* _Supplied material_
***

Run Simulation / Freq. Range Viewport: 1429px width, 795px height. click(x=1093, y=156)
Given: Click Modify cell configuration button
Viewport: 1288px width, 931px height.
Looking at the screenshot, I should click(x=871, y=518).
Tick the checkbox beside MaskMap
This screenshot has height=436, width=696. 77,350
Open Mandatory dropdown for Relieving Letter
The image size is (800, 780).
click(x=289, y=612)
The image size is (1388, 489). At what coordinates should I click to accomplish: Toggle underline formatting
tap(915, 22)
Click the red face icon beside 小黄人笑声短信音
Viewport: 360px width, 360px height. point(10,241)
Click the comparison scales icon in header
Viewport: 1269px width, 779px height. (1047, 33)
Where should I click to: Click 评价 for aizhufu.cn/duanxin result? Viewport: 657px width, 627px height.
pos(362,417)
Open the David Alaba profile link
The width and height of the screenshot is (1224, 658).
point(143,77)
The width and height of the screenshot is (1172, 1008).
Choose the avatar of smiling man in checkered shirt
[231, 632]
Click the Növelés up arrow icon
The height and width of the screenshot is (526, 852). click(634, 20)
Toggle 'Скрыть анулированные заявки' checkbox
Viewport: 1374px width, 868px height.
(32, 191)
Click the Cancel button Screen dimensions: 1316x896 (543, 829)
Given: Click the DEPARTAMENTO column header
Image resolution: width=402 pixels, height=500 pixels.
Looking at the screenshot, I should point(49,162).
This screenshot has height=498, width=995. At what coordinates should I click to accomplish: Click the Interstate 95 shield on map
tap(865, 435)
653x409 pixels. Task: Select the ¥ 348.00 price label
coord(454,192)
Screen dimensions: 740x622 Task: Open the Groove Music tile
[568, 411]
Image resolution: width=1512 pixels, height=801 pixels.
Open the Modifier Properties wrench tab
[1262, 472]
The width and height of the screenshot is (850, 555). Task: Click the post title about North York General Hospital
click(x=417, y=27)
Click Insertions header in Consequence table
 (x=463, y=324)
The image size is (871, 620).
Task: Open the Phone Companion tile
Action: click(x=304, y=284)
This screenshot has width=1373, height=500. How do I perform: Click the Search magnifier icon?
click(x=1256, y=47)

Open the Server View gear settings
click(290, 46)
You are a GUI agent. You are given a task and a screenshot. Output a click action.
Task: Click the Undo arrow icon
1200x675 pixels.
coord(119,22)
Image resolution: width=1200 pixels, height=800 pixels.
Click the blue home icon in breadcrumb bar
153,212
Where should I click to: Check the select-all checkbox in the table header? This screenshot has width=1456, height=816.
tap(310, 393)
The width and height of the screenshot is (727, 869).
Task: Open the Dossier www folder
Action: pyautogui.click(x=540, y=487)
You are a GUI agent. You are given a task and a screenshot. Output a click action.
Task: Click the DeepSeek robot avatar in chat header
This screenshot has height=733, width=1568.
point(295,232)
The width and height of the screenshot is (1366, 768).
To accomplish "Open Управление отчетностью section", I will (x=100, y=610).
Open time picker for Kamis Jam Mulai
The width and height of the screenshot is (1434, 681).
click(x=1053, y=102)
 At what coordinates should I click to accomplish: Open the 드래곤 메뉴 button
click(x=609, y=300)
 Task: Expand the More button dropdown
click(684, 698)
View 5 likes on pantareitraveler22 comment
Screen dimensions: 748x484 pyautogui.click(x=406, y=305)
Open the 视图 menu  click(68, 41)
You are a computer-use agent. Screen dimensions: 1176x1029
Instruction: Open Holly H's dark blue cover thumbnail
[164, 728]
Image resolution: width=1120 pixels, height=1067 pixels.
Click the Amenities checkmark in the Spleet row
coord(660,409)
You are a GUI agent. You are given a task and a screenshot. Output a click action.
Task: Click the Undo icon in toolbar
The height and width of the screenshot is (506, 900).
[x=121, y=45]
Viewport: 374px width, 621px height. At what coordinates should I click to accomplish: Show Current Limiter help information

***

* _About this exercise_
Reproduce each entry in the listing character for character.

* _Problem solution_
Run Simulation / Freq. Range Viewport: 1429px width, 795px height. click(x=1093, y=156)
Given: Click Modify cell configuration button
Viewport: 1288px width, 931px height.
Looking at the screenshot, I should click(x=871, y=518).
Tick the checkbox beside MaskMap
This screenshot has height=436, width=696. 77,350
Open Mandatory dropdown for Relieving Letter
The image size is (800, 780).
click(x=289, y=612)
The image size is (1388, 489). At what coordinates should I click to accomplish: Toggle underline formatting
tap(915, 22)
Click the red face icon beside 小黄人笑声短信音
Viewport: 360px width, 360px height. point(10,241)
Click the comparison scales icon in header
Viewport: 1269px width, 779px height. (1047, 33)
Where should I click to: Click 评价 for aizhufu.cn/duanxin result? Viewport: 657px width, 627px height.
pos(362,417)
Open the David Alaba profile link
The width and height of the screenshot is (1224, 658).
point(143,77)
The width and height of the screenshot is (1172, 1008).
Choose the avatar of smiling man in checkered shirt
[231, 632]
Click the Növelés up arrow icon
The height and width of the screenshot is (526, 852). click(634, 20)
Toggle 'Скрыть анулированные заявки' checkbox
Viewport: 1374px width, 868px height.
(32, 191)
Click the Cancel button Screen dimensions: 1316x896 (543, 829)
Given: Click the DEPARTAMENTO column header
Image resolution: width=402 pixels, height=500 pixels.
Looking at the screenshot, I should point(49,162).
This screenshot has height=498, width=995. At what coordinates should I click to accomplish: Click the Interstate 95 shield on map
tap(865, 435)
653x409 pixels. Task: Select the ¥ 348.00 price label
coord(454,192)
Screen dimensions: 740x622 Task: Open the Groove Music tile
[568, 411]
Image resolution: width=1512 pixels, height=801 pixels.
Open the Modifier Properties wrench tab
[1262, 472]
The width and height of the screenshot is (850, 555). Task: Click the post title about North York General Hospital
click(x=417, y=27)
Click Insertions header in Consequence table
 (x=463, y=324)
The image size is (871, 620).
Task: Open the Phone Companion tile
Action: click(x=304, y=284)
This screenshot has width=1373, height=500. How do I perform: Click the Search magnifier icon?
click(x=1256, y=47)

Open the Server View gear settings
click(290, 46)
You are a GUI agent. You are given a task and a screenshot. Output a click action.
Task: Click the Undo arrow icon
1200x675 pixels.
coord(119,22)
Image resolution: width=1200 pixels, height=800 pixels.
Click the blue home icon in breadcrumb bar
153,212
Where should I click to: Check the select-all checkbox in the table header? This screenshot has width=1456, height=816.
tap(310, 393)
The width and height of the screenshot is (727, 869).
Task: Open the Dossier www folder
Action: pyautogui.click(x=540, y=487)
You are a GUI agent. You are given a task and a screenshot. Output a click action.
Task: Click the DeepSeek robot avatar in chat header
This screenshot has height=733, width=1568.
point(295,232)
The width and height of the screenshot is (1366, 768).
To accomplish "Open Управление отчетностью section", I will (x=100, y=610).
Open time picker for Kamis Jam Mulai
The width and height of the screenshot is (1434, 681).
click(x=1053, y=102)
 At what coordinates should I click to accomplish: Open the 드래곤 메뉴 button
click(x=609, y=300)
 Task: Expand the More button dropdown
click(684, 698)
View 5 likes on pantareitraveler22 comment
Screen dimensions: 748x484 pyautogui.click(x=406, y=305)
Open the 视图 menu  click(68, 41)
You are a computer-use agent. Screen dimensions: 1176x1029
Instruction: Open Holly H's dark blue cover thumbnail
[164, 728]
Image resolution: width=1120 pixels, height=1067 pixels.
Click the Amenities checkmark in the Spleet row
coord(660,409)
You are a GUI agent. You are given a task and a screenshot. Output a click action.
Task: Click the Undo icon in toolbar
The height and width of the screenshot is (506, 900).
[x=121, y=45]
Viewport: 374px width, 621px height. At what coordinates should I click to accomplish: Show Current Limiter help information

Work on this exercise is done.